Provided entries ->
━━━━━━━━━━
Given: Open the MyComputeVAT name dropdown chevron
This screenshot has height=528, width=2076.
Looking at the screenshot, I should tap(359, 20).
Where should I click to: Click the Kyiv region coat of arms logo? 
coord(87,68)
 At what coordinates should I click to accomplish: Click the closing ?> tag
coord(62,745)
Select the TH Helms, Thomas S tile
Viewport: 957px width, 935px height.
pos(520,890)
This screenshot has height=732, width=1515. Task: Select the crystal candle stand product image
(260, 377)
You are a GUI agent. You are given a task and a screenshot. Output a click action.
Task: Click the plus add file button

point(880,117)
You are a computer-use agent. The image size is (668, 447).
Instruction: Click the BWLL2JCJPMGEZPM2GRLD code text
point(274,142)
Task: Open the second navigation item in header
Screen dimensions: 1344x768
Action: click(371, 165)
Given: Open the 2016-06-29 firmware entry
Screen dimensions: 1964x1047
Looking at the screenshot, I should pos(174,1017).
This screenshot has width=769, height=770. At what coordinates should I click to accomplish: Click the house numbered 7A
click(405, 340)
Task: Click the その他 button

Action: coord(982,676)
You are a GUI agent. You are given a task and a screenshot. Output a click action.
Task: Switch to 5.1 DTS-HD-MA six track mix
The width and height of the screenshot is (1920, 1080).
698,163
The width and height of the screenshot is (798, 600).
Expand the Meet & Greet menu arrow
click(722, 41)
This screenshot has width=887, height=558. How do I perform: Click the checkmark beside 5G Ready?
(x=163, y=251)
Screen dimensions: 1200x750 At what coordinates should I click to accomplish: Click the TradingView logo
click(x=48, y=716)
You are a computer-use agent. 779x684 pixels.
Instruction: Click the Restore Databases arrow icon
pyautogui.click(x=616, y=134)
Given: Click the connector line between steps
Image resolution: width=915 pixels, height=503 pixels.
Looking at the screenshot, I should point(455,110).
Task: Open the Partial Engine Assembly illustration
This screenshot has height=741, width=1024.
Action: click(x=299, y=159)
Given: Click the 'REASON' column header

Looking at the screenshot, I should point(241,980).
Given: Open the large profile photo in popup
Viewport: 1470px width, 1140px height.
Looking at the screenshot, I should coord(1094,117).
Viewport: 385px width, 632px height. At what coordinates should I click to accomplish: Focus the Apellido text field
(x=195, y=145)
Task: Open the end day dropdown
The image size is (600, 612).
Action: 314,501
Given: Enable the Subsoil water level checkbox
━━━━━━━━━━
What is being asked -> Change "firmware" to "driver" in everything from "Given: Open the 2016-06-29 firmware entry" down to "Action: coord(982,676)", and give those lines back with nothing else altered.

Output below ->
Given: Open the 2016-06-29 driver entry
Screen dimensions: 1964x1047
Looking at the screenshot, I should pos(174,1017).
This screenshot has width=769, height=770. At what coordinates should I click to accomplish: Click the house numbered 7A
click(405, 340)
Task: Click the その他 button

Action: coord(982,676)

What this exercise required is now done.